Die Stadt wurde nach seinem Grab benannt: Im Altnordischen bedeutet "haugr" Grabhügel und "sund" Meerenge – gemeint sind die Hügel bei Haraldshaugen, wo Harald Schönhaar der Überlieferung nach bestattet wurde. Er hat hier auch gelebt und geherrscht und ist der Gründervater des heutigen Norwegens. Nach der Schlacht im Hafrsfjord um 872 galt er als erster König eines geeinten Norwegens. Um 933 starb er in Avaldsnes und wurde laut Snorre Sturlason auf Gard, nördlich des heutigen Stadtzentrums, im Hügel beigesetzt – archäologisch belegt ist das bis heute nicht.

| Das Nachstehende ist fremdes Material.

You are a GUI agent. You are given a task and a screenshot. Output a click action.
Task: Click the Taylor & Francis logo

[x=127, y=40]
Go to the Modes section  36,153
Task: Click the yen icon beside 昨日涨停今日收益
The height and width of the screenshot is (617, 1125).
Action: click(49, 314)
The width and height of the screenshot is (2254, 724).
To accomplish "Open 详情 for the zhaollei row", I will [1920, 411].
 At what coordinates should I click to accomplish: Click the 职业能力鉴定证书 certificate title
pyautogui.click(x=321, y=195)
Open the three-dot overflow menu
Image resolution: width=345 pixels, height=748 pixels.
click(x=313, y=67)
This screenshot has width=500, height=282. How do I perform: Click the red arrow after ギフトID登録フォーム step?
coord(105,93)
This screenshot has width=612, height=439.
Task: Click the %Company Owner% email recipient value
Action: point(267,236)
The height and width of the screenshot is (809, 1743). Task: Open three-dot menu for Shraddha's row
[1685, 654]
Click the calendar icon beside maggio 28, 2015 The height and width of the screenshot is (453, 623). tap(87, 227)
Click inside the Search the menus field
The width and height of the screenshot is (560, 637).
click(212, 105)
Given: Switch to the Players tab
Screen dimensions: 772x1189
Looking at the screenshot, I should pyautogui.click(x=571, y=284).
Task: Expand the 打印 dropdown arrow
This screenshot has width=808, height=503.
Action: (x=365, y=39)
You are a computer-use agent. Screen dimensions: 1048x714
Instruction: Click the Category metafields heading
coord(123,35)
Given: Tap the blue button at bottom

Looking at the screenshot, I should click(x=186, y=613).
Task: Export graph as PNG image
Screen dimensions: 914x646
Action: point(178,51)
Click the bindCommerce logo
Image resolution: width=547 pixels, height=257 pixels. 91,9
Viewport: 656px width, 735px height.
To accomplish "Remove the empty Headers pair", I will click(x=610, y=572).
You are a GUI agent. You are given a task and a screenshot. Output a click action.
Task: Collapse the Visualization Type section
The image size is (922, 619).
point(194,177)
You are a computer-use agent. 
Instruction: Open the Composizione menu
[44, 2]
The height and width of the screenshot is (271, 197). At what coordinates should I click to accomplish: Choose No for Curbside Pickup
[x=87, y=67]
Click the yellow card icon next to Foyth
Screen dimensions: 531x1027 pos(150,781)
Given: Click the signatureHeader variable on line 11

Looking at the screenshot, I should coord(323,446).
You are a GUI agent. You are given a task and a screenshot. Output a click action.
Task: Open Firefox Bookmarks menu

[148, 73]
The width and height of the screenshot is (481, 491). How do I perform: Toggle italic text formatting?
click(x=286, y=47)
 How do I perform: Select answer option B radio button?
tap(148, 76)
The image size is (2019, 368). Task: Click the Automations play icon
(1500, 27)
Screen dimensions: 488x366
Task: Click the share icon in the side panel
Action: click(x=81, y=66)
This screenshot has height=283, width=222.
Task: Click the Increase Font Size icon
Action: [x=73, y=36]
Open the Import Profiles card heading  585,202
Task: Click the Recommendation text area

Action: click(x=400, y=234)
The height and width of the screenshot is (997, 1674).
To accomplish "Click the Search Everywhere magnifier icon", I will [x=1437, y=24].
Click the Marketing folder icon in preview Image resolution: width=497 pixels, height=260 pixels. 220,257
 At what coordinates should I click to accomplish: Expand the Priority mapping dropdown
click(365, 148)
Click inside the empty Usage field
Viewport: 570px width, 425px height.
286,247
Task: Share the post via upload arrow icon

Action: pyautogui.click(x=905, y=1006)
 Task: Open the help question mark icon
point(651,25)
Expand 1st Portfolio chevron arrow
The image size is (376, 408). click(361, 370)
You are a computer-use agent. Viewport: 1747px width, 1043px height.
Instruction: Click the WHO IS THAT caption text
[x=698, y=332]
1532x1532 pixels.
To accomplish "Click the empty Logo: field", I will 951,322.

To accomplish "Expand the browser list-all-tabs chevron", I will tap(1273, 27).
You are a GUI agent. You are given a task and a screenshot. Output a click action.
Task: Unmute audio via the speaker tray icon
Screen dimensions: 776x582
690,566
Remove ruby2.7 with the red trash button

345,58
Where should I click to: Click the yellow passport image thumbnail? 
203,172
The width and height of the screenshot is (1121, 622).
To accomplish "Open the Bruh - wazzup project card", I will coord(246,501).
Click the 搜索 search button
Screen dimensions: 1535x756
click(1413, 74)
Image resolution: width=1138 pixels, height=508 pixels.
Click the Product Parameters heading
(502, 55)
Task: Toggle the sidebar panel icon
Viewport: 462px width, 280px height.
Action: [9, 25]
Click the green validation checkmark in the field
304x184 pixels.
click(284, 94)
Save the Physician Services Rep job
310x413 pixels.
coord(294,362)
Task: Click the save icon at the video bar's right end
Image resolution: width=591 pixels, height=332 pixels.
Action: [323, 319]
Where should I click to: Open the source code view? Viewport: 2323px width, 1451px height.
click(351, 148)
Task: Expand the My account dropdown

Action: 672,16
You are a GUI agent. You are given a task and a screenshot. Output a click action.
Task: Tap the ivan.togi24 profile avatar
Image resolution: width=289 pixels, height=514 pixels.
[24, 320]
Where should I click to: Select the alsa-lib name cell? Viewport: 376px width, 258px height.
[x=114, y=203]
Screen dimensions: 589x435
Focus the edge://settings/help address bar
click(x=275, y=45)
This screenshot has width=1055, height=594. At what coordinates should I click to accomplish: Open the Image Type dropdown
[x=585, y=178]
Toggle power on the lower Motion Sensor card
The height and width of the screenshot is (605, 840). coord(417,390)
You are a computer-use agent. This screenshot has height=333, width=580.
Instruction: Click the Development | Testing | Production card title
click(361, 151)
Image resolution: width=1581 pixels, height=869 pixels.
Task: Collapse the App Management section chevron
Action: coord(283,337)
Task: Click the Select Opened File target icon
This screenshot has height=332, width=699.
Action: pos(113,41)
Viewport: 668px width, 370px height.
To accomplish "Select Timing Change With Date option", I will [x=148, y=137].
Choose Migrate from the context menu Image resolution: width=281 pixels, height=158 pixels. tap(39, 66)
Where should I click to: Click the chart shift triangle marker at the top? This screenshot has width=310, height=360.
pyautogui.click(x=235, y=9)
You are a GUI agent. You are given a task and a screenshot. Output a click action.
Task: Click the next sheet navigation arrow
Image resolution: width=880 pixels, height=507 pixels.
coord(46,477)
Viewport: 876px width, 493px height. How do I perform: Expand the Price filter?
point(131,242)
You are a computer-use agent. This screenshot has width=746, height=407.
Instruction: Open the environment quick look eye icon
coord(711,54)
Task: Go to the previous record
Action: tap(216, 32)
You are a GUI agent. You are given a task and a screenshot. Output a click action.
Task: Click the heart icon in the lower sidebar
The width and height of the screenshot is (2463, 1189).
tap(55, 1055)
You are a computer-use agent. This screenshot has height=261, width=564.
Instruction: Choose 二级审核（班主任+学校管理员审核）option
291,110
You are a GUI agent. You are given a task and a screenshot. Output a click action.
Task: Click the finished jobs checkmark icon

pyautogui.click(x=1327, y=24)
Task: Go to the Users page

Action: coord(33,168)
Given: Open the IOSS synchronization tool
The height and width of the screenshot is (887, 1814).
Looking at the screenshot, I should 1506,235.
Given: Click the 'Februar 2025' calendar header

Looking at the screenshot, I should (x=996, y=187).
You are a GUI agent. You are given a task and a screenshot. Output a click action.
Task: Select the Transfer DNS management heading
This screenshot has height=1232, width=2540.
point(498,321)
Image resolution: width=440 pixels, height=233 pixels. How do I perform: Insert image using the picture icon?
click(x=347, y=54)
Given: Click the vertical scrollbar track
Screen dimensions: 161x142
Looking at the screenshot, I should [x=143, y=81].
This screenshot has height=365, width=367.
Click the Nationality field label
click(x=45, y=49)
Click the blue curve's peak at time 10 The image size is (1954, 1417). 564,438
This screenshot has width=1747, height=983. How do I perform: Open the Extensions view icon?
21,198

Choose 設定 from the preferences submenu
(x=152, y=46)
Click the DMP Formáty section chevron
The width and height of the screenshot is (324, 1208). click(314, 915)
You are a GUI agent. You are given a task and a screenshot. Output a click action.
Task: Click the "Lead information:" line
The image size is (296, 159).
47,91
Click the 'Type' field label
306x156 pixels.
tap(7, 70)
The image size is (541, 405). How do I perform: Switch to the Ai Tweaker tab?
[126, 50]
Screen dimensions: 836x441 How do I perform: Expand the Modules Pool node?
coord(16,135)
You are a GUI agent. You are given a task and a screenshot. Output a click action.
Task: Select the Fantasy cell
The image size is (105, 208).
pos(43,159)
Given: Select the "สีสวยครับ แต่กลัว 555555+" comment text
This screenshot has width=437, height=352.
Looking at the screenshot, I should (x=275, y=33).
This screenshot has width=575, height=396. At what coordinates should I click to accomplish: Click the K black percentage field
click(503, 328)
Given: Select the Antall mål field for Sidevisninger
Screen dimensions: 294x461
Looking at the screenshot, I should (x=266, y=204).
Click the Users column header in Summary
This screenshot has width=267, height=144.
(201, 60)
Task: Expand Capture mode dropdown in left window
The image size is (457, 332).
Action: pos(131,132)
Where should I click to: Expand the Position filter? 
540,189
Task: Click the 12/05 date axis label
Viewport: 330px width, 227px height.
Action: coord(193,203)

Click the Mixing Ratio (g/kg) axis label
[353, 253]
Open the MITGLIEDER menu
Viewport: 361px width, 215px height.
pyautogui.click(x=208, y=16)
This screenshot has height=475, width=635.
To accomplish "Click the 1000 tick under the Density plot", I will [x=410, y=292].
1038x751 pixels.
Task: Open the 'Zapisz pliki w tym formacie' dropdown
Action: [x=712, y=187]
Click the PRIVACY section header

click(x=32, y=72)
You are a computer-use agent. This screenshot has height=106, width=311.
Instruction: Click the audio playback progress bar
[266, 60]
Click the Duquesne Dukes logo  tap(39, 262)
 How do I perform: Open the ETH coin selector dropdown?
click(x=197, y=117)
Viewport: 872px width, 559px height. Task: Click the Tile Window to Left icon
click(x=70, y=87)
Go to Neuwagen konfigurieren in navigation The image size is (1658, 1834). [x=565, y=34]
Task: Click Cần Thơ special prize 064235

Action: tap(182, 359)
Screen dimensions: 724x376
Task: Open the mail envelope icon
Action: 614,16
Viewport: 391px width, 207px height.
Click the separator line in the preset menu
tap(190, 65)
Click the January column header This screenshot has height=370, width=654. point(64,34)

Sichtbar ist seine Relevanz bis heute im Stadtplan: Haraldsgata, Haraldshallen, Haraldsvang, Haraldstunet – und eben diese Statue des Königs, der übers Wasser blickt.
Nach diesem kurzen Besuch der Stadt machte ich mich wieder auf den Weg in Richtung Süden - westlicher geht es nun nicht mehr.Lue lisää
Stavanger I
31. heinäkuuta, Norja ⋅ ⛅ 14 °C
Um den horrenden Parkgebühren in Stavanger zu entgehen - "günstige" Plätze gibt es hier ab rund 8€/Stunde - parkte ich in Randaberg und nahm von hier den Bus ins Stadtzentrum.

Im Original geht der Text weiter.